_依頼内容 A_
下の本文で第二章について述べた箇所によると、『めまい』のヒロインを演じたのは誰ですか?
•••
2018-01-09 07:40:00 | ノンジャンル
 山田宏一さんの’16年作品『ヒッチコック映画読本』を読みました。
 「あとがきに代えて」から引用させていただくと、「アルフレッド・ヒッチコック監督の映画について、これまで(1970年代半ばごろからざっと40年間に)いろいろな形で、いろいろな媒体に、私なりの『ヒッチコック映画』体験も重ね合わせつつ書いたり語ったりしてきたものをまとめた一冊です。同じ作品、同じシーン、同じスターなどのことをしつこく何度もくりかえして書いたり語ったりしているのも、私なりの想いがそれだけこもった結果です。いつもながら、映画への同じ想いを共有する、その意味での同志たちに、心をこめて、映画を映画的に映画の言葉で語ることを心がけました。
 以下のように本書を構成してみました。
 第一章は総論としてヒッチコックのキャリアや映画史上の位置づけとともに、『スリラーの神様』『サスペンスの巨匠』とよばれるまでに至る映画作家の原点と言うべきものになった妄想あるいは妄執のようなもの、恐怖の本質やサスペンスの手法などを私なりに追究、考察した『覚え書』です。フランソワ・トリュフォーがヒッチコックに50時間にわたるインタビューをおこなった研究書『映画術 ヒッチコック/トリュフォー』の翻訳中にトリュフォーに会ってささやかなインタビューをできたことも収穫でした。
 第二章はヒッチコック映画の官能的な中核になる女優とそのヒロイン---犯罪的美女-についての私なりの映画的な断想です。『めまい』の美しく官能的なヒロインを演じたキム・ノヴァクに会えたことも私には至福の出来事でした。
•••
_依頼内容 B_
下のリストの先頭から「Click the 11」を含む行までを、「homepage」を「start page」に置き換えて書き直してください。それ以外は一切変えないでください。

[表示中の対象を特定するためのデータ]
•••
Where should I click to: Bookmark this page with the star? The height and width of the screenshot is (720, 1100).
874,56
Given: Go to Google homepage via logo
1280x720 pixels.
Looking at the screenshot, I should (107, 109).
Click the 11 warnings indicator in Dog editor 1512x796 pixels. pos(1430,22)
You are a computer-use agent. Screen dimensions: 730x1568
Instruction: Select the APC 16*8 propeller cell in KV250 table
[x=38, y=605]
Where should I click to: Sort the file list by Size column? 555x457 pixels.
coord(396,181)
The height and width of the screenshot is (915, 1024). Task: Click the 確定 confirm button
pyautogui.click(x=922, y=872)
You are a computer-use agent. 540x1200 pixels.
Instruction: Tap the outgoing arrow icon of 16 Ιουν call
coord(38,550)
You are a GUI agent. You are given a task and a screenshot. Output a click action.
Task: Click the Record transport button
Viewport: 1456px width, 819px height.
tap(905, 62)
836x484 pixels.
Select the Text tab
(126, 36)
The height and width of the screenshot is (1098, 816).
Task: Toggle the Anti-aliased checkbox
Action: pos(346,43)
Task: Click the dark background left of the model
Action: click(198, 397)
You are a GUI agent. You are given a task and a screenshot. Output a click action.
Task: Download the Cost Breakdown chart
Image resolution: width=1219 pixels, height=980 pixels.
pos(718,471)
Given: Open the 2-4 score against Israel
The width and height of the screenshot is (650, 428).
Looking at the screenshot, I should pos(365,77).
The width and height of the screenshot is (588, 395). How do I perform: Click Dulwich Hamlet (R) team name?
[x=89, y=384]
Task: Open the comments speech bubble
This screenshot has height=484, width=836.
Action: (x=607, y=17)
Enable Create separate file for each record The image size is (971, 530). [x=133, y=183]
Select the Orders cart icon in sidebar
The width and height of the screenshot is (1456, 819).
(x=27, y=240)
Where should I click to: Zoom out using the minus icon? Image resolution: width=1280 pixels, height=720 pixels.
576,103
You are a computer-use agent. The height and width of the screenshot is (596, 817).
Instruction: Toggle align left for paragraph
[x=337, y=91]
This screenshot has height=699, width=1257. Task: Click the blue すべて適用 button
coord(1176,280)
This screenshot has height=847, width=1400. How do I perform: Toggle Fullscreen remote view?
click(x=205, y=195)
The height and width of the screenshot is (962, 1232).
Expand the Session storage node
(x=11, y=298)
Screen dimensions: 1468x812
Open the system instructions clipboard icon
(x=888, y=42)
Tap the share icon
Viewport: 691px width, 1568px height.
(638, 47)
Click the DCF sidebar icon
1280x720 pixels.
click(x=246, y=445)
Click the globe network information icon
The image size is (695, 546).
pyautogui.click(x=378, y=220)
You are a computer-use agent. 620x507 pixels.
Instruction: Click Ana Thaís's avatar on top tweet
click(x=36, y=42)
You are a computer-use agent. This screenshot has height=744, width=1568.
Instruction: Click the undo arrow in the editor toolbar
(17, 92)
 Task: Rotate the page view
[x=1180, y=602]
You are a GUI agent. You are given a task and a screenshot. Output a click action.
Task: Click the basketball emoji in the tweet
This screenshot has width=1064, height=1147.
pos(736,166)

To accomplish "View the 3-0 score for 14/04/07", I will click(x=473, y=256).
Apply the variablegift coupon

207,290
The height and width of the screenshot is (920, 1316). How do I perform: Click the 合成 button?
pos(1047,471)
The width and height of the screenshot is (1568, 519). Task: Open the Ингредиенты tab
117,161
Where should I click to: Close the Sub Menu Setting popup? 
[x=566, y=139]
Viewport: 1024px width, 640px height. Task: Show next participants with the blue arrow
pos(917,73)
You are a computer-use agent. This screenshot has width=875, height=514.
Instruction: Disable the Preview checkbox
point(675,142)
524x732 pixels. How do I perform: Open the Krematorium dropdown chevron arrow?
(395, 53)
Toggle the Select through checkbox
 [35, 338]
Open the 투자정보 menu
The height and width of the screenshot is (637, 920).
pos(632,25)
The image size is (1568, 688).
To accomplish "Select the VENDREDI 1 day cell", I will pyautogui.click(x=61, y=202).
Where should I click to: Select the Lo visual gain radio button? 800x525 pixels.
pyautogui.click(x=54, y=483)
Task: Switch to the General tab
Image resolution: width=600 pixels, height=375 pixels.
•••
_解答 A_
キム・ノヴァクです。

_解答 B_
Where should I click to: Bookmark this page with the star? The height and width of the screenshot is (720, 1100).
874,56
Given: Go to Google start page via logo
1280x720 pixels.
Looking at the screenshot, I should (107, 109).
Click the 11 warnings indicator in Dog editor 1512x796 pixels. pos(1430,22)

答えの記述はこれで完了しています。